What happened

Shares of Movado Group (MOV -0.08%) were pulling back today after the watch retailer missed estimates on the top line in its third-quarter earnings report, and lowered its guidance for the year.

As of 12:01 p.m. ET on Tuesday, the stock was down 11.1% on the news. 

So what

Movado, which sells high-end watches, reported a 2.9% decline in revenue to $211.4 million, missing estimates at $225.6 million. On a constant-currency basis, revenue was 3.4% in the period.

Gross margin slipped 40 basis points to 57.3%, while operating margin remained strong at 18.4%, though that was down from 19% in the year-ago quarter. On the bottom line, adjusted earnings per share (EPS) fell slightly from $1.36 to $1.31, which topped expectations at $1.21.

CEO Efraim Grinberg said, "The disciplined execution of our strategy led to top-line growth in constant currency and solid profitability in an increasingly difficult macro environment." Grinberg pointed out the 10.2% increase in international sales on a constant dollar basis, with strong performance across all international regions.

Now what

Although the company said it was well positioned for the holiday season, management is trimming guidance due to inflationary pressure, a stronger dollar, and softer consumer demand.
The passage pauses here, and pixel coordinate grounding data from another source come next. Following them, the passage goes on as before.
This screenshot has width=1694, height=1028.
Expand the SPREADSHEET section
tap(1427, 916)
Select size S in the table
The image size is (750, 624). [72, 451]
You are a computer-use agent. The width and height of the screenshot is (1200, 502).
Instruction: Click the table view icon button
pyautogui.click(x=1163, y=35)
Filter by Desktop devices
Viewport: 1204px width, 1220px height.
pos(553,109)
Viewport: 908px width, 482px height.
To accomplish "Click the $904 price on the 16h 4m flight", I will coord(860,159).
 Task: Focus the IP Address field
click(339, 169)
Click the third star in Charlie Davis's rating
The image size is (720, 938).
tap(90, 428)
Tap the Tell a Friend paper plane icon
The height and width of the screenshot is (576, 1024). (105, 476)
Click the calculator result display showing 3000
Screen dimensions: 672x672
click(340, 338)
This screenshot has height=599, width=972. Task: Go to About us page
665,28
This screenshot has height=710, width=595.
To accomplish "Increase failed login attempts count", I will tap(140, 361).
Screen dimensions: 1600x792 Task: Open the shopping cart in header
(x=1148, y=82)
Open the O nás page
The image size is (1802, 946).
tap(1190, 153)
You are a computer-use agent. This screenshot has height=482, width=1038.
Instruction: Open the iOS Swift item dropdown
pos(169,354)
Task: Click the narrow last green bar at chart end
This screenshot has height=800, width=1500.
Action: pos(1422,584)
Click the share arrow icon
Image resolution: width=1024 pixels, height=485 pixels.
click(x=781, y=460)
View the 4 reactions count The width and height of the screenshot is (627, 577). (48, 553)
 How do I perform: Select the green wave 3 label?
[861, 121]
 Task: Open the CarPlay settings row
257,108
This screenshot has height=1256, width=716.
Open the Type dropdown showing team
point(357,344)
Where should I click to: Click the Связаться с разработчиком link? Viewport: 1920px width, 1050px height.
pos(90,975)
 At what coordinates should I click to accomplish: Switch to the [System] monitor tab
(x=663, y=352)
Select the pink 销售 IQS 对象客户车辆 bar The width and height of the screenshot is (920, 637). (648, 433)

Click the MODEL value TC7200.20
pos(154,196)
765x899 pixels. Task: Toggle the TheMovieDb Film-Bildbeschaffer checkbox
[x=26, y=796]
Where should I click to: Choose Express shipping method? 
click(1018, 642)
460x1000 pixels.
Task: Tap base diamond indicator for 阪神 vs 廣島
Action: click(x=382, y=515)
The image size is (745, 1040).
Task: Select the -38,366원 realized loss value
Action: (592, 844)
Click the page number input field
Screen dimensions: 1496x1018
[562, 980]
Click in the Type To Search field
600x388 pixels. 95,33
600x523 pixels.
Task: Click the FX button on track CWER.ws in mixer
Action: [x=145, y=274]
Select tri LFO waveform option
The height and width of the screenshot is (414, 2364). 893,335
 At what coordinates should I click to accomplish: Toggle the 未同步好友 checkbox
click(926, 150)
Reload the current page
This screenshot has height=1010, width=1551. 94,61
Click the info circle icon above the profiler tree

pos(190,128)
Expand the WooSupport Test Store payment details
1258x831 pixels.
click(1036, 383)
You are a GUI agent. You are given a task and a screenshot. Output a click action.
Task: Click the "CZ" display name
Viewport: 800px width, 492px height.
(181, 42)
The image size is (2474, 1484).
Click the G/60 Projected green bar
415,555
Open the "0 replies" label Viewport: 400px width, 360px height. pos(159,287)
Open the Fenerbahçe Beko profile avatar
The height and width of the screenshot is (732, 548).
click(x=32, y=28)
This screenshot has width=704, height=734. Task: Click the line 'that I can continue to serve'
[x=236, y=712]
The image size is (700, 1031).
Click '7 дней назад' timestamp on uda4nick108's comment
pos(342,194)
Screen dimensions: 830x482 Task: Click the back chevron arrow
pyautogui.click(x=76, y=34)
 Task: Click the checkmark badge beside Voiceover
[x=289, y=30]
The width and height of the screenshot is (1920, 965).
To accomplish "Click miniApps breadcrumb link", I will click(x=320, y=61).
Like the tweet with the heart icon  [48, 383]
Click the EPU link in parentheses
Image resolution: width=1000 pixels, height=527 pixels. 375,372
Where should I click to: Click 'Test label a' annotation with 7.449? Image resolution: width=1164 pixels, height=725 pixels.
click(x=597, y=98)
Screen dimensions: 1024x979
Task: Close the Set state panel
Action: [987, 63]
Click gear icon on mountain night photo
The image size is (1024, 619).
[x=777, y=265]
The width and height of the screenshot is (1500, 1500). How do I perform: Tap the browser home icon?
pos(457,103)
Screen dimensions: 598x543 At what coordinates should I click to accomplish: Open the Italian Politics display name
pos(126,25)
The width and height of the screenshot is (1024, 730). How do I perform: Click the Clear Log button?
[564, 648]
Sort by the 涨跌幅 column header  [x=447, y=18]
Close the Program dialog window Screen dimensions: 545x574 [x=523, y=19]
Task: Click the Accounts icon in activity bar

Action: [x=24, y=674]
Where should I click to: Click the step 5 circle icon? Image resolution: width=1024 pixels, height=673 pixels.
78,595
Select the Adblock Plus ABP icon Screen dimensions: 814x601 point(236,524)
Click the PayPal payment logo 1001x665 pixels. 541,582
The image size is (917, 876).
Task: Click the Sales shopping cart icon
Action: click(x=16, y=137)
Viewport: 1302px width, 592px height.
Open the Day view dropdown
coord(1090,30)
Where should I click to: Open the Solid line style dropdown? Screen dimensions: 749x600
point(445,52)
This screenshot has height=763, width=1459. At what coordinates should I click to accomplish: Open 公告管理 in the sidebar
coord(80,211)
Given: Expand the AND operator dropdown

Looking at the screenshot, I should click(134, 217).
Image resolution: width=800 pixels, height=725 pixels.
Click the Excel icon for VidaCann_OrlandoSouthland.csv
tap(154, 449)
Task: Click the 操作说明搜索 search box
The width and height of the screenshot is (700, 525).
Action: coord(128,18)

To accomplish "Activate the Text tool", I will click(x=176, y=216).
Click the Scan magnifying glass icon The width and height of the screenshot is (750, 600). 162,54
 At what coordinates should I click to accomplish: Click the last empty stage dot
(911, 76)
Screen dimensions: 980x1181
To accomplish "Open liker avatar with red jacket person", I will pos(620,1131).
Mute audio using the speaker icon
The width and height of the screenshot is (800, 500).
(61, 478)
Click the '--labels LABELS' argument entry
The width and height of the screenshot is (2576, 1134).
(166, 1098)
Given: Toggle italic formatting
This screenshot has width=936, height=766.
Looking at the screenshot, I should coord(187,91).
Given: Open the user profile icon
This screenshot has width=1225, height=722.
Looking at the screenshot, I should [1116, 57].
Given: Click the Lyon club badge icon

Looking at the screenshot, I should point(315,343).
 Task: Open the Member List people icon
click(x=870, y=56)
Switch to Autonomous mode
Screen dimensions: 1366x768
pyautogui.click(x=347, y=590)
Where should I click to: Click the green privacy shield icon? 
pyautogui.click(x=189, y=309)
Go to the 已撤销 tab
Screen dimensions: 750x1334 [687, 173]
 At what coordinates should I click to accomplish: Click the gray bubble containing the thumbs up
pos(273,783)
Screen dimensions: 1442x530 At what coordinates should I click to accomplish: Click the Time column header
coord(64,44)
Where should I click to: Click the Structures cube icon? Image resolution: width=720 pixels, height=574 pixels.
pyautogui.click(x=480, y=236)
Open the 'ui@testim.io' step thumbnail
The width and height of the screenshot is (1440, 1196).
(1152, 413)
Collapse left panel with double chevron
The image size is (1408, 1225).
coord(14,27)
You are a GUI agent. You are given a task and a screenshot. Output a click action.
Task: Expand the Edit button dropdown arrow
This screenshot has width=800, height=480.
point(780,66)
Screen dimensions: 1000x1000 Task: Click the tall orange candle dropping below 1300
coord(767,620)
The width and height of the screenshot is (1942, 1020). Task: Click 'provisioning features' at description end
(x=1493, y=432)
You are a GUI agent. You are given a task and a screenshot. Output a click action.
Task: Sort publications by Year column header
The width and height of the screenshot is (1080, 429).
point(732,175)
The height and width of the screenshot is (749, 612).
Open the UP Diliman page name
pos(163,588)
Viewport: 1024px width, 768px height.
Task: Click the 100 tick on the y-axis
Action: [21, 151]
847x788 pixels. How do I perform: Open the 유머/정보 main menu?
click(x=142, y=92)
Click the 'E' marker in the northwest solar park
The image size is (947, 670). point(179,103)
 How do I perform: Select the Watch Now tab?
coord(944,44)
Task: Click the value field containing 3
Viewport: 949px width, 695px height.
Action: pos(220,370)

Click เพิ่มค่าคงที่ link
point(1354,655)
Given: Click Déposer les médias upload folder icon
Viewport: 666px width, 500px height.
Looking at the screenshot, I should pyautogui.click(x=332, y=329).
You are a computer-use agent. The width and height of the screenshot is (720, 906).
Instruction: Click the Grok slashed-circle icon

The company now expects full-year revenue of $740 million to $750 million, or 1% to 2.4% growth from a year ago, down from a previous range of $780 million to $790 million. It didn't give EPS guidance, but also reduced its operating-income outlook from $125 million to $130 million to a range of $120 million to $125 million.

While the guidance cut isn't surprising in light of the macro headwinds, it's understandable why the retail stock is down on the news.